NEW YORK (The Deal) -- France's Vivendi late Wednesday said it had received two offers for its Societe Francaise de Radiotelephone, or SFR, cellular unit and would now allow its supervisory board to evaluate the approaches, one of which may spark similar regulatory concerns to pending telecom takeovers elsewhere on the Continent.
Paris-based Vivendi said Numericable Group, along with its Altice parent company, and SFR rival Bouygues have submitted offers, helping Vivendi focus on entertainment content and bringing a Europewide phone consolidation to France.
"Vivendi's supervisory board will now examine these offers.

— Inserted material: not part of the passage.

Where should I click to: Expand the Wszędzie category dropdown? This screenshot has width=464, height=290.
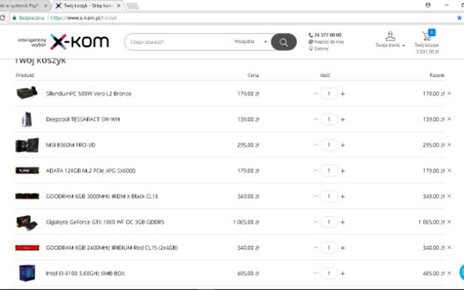point(251,42)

It will consider all options available regarding the future of its subsidiary and the group, in the best interests of employees and shareholders," the company said.
Vivendi has been slimming down to focus on entertainment assets including Universal Music Group and broadcaster Canal Plus. It had hoped to list and hand SFR to shareholders through a 12 billion ($16.5 billion) spinoff. However, strong interest from companies hoping to gain bulk to better compete against incumbent Orange raised the option of a sale.
Bouygues, of Paris, said its offer values SFR at 14.5 billion. The deal would give Vivendi 10.5 billion in cash as well as a 46% stake in the expanded Bouygues/SFR. It's already lined up financing with JPMorgan Chase (JPM) and seven other banks, according to the Financial Times.
Meanwhile, Numericable and Altice, backed by French billionaire Patrick Drahi, were planning to bid 14.8 billion. That deal would include 11 billion in cash and a 750 million capital injection raised through the sale of new Altice shares. Altice would also fold in 3 billion in Numericable cable assets. Ultimately Vivendi would have 32% of the expanded Numericable, a source said earlier this week.